— TEXT TO READ —
Upload Computer Vision with Pixel Intensity Model

For this example, we’ll be using a different Wallaroo Custom Models aka Bring Your Own Predict (BYOP), but this time we have an additional output field: avg_px_intensity. This takes the incoming images and averages out their pixel intensity. Typically the higher the value, the more blurred and indistinct the image is.

We’ll upload it with the following. Adjust the variable names as best fit your preferences.

input_schema = pa.schema([
    pa.field('tensor', pa.list_(
        pa.list_(
            pa.list_(
                pa.float32(), # images are normalized
                list_size=640
            ),
            list_size=480
        ),
        list_size=3
    )),
])

output_schema = pa.schema([
    pa.field('boxes', pa.list_(pa.list_(pa.float32(), list_size=4))),
    pa.field('classes', pa.list_(pa.int64())),
    pa.field('confidences', pa.list_(pa.float32())),
    pa.field('avg_px_intensity', pa.list_(pa.float32())),
    pa.field('avg_confidence', pa.list_(pa.float32())),
])

model = wl.upload_model("cv-pixel-intensity", 
                        "models/model-with-pixel-intensity.zip", 
                        framework=Framework.CUSTOM,
                        input_schema=input_schema, 
                        output_schema=output_schema)
## blank space to upload the observation model

input_schema = pa.schema([
    pa.field('tensor', pa.list_(
        pa.list_(
            pa.list_(
                pa.float32(), # images are normalized
                list_size=640
            ),
            list_size=480
        ),
        list_size=3
    )),
])

output_schema = pa.schema([
    pa.field('boxes', pa.list_(pa.list_(pa.float32(), list_size=4))),
    pa.field('classes', pa.list_(pa.int64())),
    pa.field('confidences', pa.list_(pa.float32())),
    pa.field('avg_px_intensity', pa.list_(pa.float32())),
    pa.field('avg_confidence', pa.list_(pa.float32())),
])

— MATERIAL PROVIDED —
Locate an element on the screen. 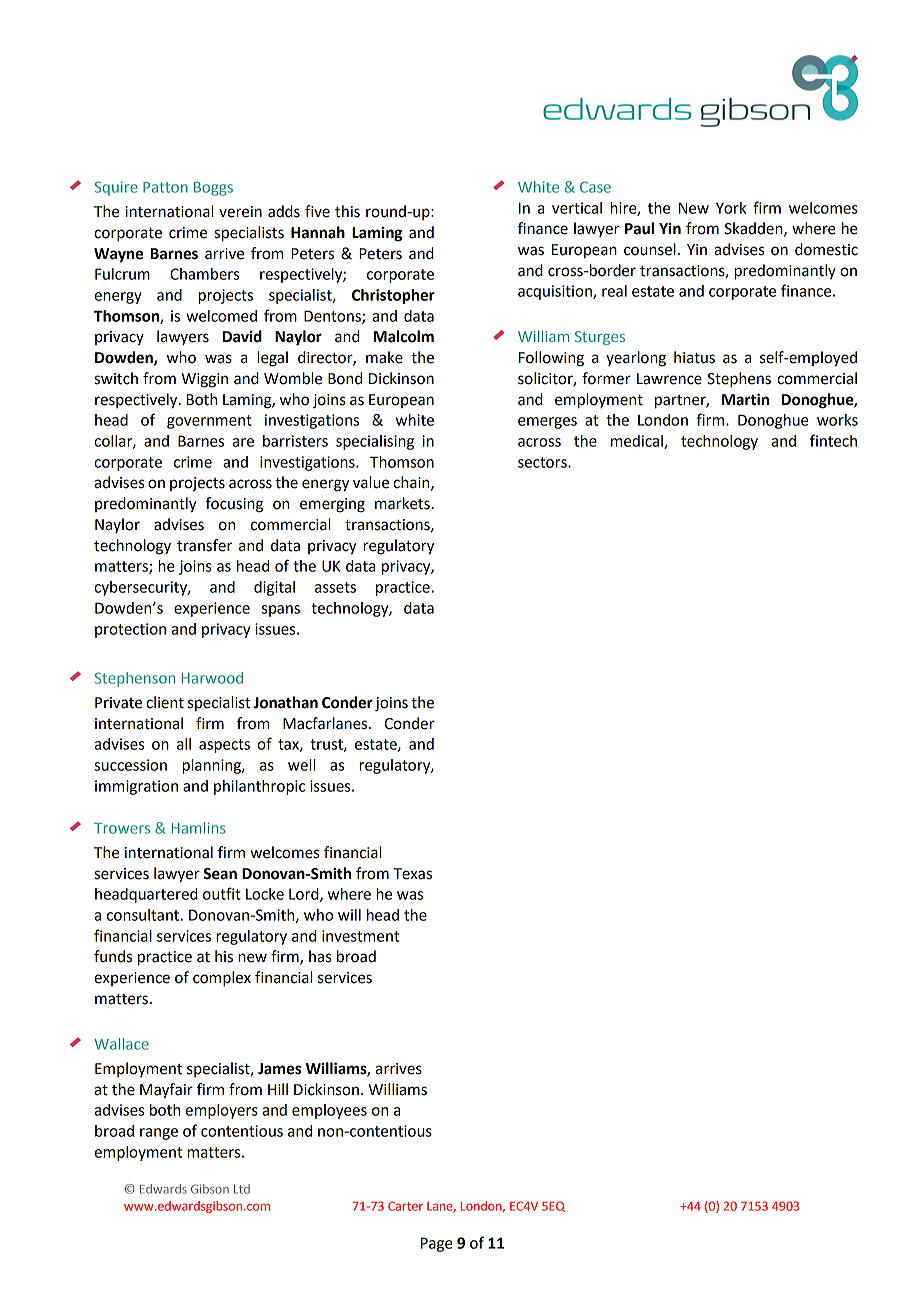 The height and width of the screenshot is (1308, 924). vertical is located at coordinates (577, 208).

— DO THIS —
Write out, word for word, the passage of the pixel intensity model text from "Upload Computer Vision" up to and including "the image is.".

— EXERCISE ANSWER —
Upload Computer Vision with Pixel Intensity Model

For this example, we’ll be using a different Wallaroo Custom Models aka Bring Your Own Predict (BYOP), but this time we have an additional output field: avg_px_intensity. This takes the incoming images and averages out their pixel intensity. Typically the higher the value, the more blurred and indistinct the image is.